Here’s how you make chocolate chip cookies: you beat the butter and sugar into a fluffy little frenzy, possibly forgetting about them both while you answer an email. You crack two eggs in, one at a time, scraping down the sides of the bowl between each one, then swear at yourself for a) always throwing the vanilla into the baking drawer upside-down, since this time it leaked, and b) spacing out on the computer instead of blending the dry ingredients, because now you need them. You whisk flour—or flours, if you’re me, because I love the chew of chocolate chip cookies made with a mixture of bread and whole wheat pastry flours—with salt and some sort of leavening and perhaps a bit of spice, dump it all into the mixer, and stir. Then there are the add-ins—chocolate (always), oats (more often than not), dried fruit (sour cherries, please, never raisins), and toasted coconut. These are my favorite cookies.
That’s what I used to think. That’s what I thought until I morphed into one of those people who may or may not be allergic to certain things. (The horror.) That’s what I thought until today, in fact, when I decided that rather than substituting various things into my standard chocolate-chunk cookies—ground flax for the eggs, new flours for all-purpose, and the like—I need to research my standard definition of “cookie.”
I didn’t have to go much farther than Super Natural Every Day, Heidi Swanson’s newest cooking bible. I’ve liked Heidi’s recipes in the past because they’re fresh and creative, but in the last six months—yes, it’s been that long since I cut out gluten, eggs, and soy—her books have provided constant inspiration when I’m trying to find a path out of the way I used to cook (or at least from empty kitchen to warm dessert). She cooks things that are instantly familiar, even if you’ve never tasted anything remotely similar. She uses unique ingredients without making them seem like substitutions. And in my experience, every recipe works every time. Case in point: chocolate chip cookies.
Heidi calls these “Carnival Cookies.” It’s fitting, given the original combination of peanuts, popcorn, and chocolate chips, but for me, the name is more about the fun. Stirring up something called a cookie without going through the normal cookie motions—for one, these don’t require a mixer, or even sugar—was somehow liberating, allergies be damned.

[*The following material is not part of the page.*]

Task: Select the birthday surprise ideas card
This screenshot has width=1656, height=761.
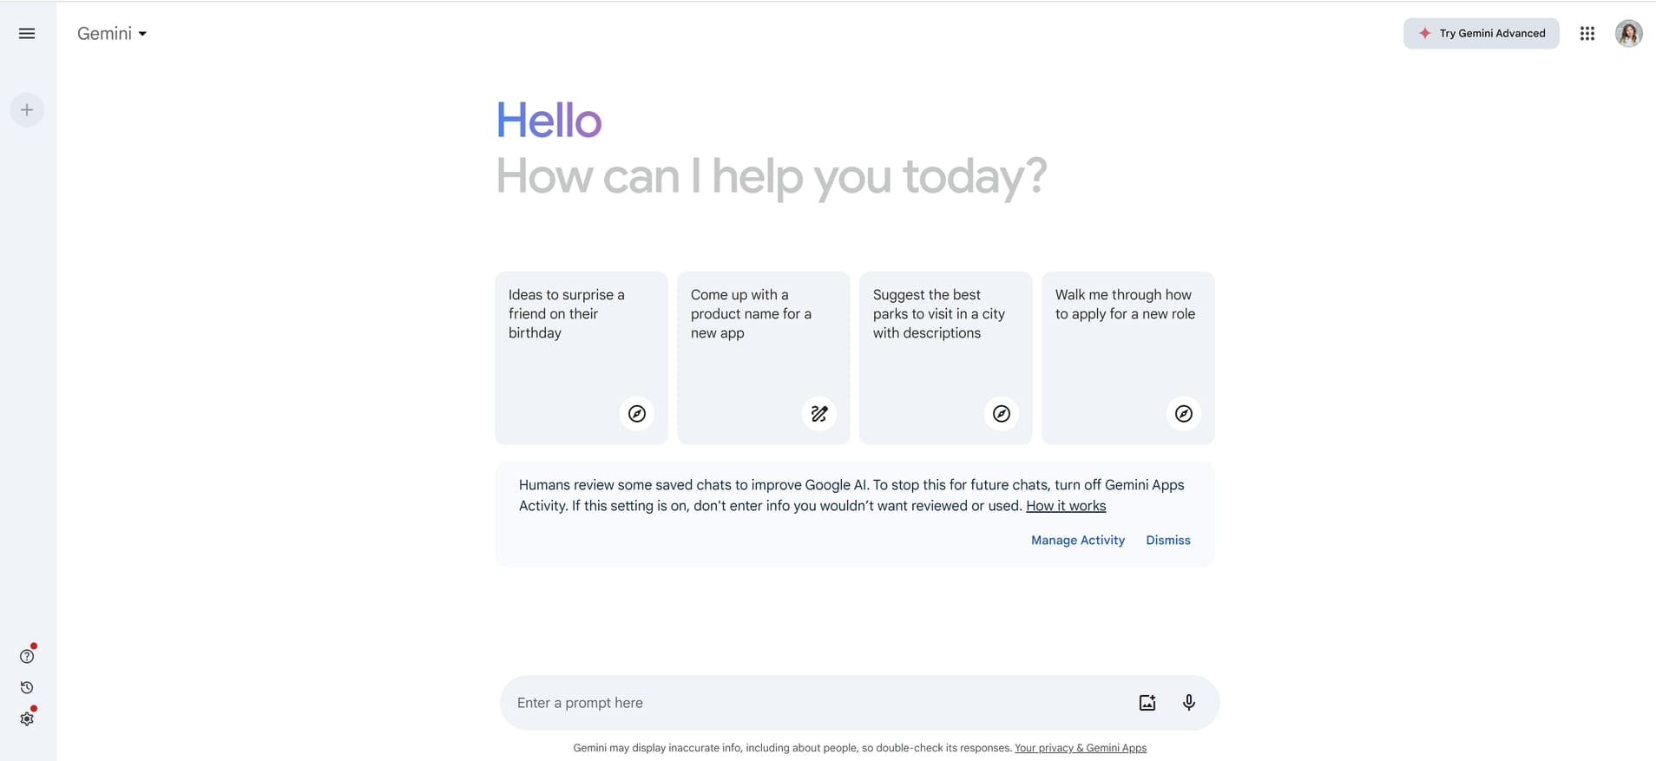Action: tap(581, 358)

Substituting a big handful of millet for some of the oats, and pecans for the peanuts, was easy enough, and made these safe for my father-in-law, who’s allergic to peanuts. They’ll work for my friend’s hypersensitive son. And they’ll work for me, because if I’m allergic to anything in this world, it’s a week without a great cookie.
Millet-Pecan Carnival Cookies (PDF)
Changed only slightly from Heidi Swanson’s recipe for Carnival Cookies in her latest book, Super Natural Every Day (Ten Speed, 2011), these cookies are a blast. Between crunchy millet, swaths of chocolate, and little popcorn grenades, they’re far more interesting in the mouth than your average chocolate chip cookie—and appropriate for many with dietary restrictions.
Active time: 20 minutes
Makes about 24 cookies
1 1/2 cups well-mashed bananas (about 3 large)
1 teaspoon pure vanilla extract
1/4 cup barely warmed (not solid) extra-virgin coconut oil
1 cup rolled oats
1/2 cup raw millet
1/2 cup almond meal
1 teaspoon baking powder
1/2 teaspoon ground cinnamon
1/2 teaspoon sea salt
2/3 cup chopped toasted pecans
1 cup semisweet chocolate chips
1 1/2 cups popped corn
Preheat the oven to 350 degrees F. Line two baking sheets with parchment paper and set aside.
In a large bowl, combine the bananas, vanilla, and coconut oil. Set aside. In another bowl, whisk together the oats, millet, almond meal, baking powder, cinnamon, and salt. Add the dry ingredients to the wet ingredients and stir until combined. Fold in the pecans, then the chocolate chips, and finally the popped corn. (It won’t look like normal cookie dough.) Shape the dough into 1-inch balls with your hands, packing the dough firmly together. Place them 2 inches apart on the baking sheets, and press each ball down a bit with the palm of your hand, so each mound of dough is about 1/2-inch tall.
Bake the cookies for 15 to 20 minutes, rotating the sheets halfway through, or until the bottoms of the cookies are a deep golden brown. Allow the cookies to cool completely, directly on the baking sheets.